Notes from a discussion in the ICU4X Working Group:

  • @robertbastian It's observational Hijri.
  • @sffc Don't we already support one?
  • @robertbastian No, we support a simulated Hijri.
  • @sffc Looking here, it appears to do a fallback to Civil Tabular, and it contains data only up through 2024.
  • @robertbastian The data needs to be updated regularly, it seems at least every year. The PR was opened in April and it contained data through the Hijri year starting in July 2024; maybe those last few months were a guess?
  • @robertbastian We either need to have a mechanism for labeling which dates are approximate, and very regularly ship updates, or we need an API to create one of these with your custom data, and we can do calculations on that. I prefer the latter
  • @sffc I agree with having a pluggable API; you can start with your base tabular Hijri calendar, like tbla or civil, and then add custom observations, and then everything else in ICU4X should work, including datetime formatting.
  • @robertbastian so, the constructor can take a list of YearInfos and a fallback calendar.
  • @sffc I was thinking that HijriTabular could just have this as a built-in feature, but maybe best to keep it separate
  • @robertbastian Yeah, the data needs to be allocated
  • @sffc How do we encode the data safely? I don't want to end up with 31-day months, for example.
  • @robertbastian Picking between long and short months is safe. The data currently there is when a year starts, and whether each month is short or long.
  • @robertbastian We could even model Umm al-Qura as this. But then it wouldn't be zero-sized... but internally it could just call the other thing.
  • @sffc And then we could have a single type with multiple constructors, based on data tables from different authorities, if we wanted to include more authorities than just Umm al-Qura.

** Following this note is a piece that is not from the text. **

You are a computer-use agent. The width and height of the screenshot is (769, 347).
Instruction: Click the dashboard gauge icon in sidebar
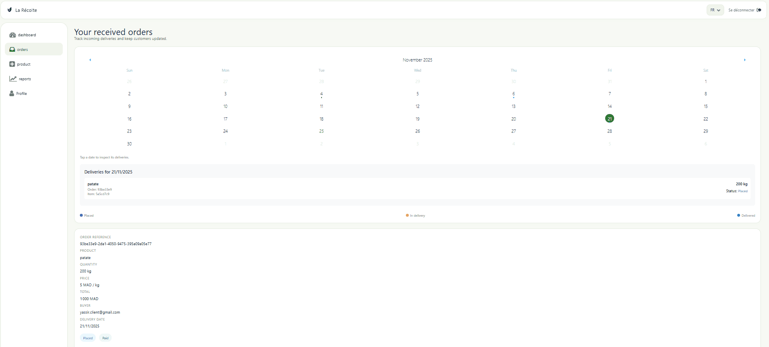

sffc avatar Aug 13 '25 04:08 sffc

Thank you so much for the information, I want to just to comment on one of the points.

The PR was opened in April and it contained data through the Hijri year starting in July 2024; maybe those last few months were a guess?

They are official data published each year by calendar center of Tehran university, this one is from https://calendar.ut.ac.ir/documents/2139738/7092644/Calendar-1404.pdf which is mirrored at https://github.com/persiancal/official-data/blob/master/pdf/1404/Calendar-1404.pdf but sometimes during the year needs to be updated also.

Sorry for not commenting earlier and about the other points as I thought some parts of things brought up are the needed infrastructures that I felt should be done beyond this change. The change, if can happen, will be very useful and worths the hassle I should mention again as many of the public holidays are based on the calendar (though not being the main calendar)

ebraminio avatar Aug 13 '25 10:08 ebraminio

Thanks for sharing the Tehran University data source.

If the authority published the data for at least ~3 years in advance (but ideally 10+ years), then I'd feel okay shipping it in sync with ICU4X/CLDR library updates. For example, we have official data for Umm al-Qura, Chinese, and Dangi each for at least 50 years. If the data is valid for only ~1 year, several issues arise:

  1. Devices (phones, computers, smartwatches, ...) get updates rather infrequently. You can see here for example that older Android versions tend to stay around for a long time. If we ship calendar data as part of ICU/ICU4X (and therefore as part of the operating system), those devices won't be in working condition for most of their lifespan.
  2. It's very common to interact with a calendar in the future; for example, to perform operations such as "schedule a meeting on this date next year". That's not an operation we can support if the calendar data stops before then.

That's where the idea of having a pluggable-data Hijri comes in. An app that needs to support observational Hijri can load its data from its own data source, and then plug it into ICU4X, and then they can get all the features ICU4X has to offer. I don't think this would actually be very difficult to implement.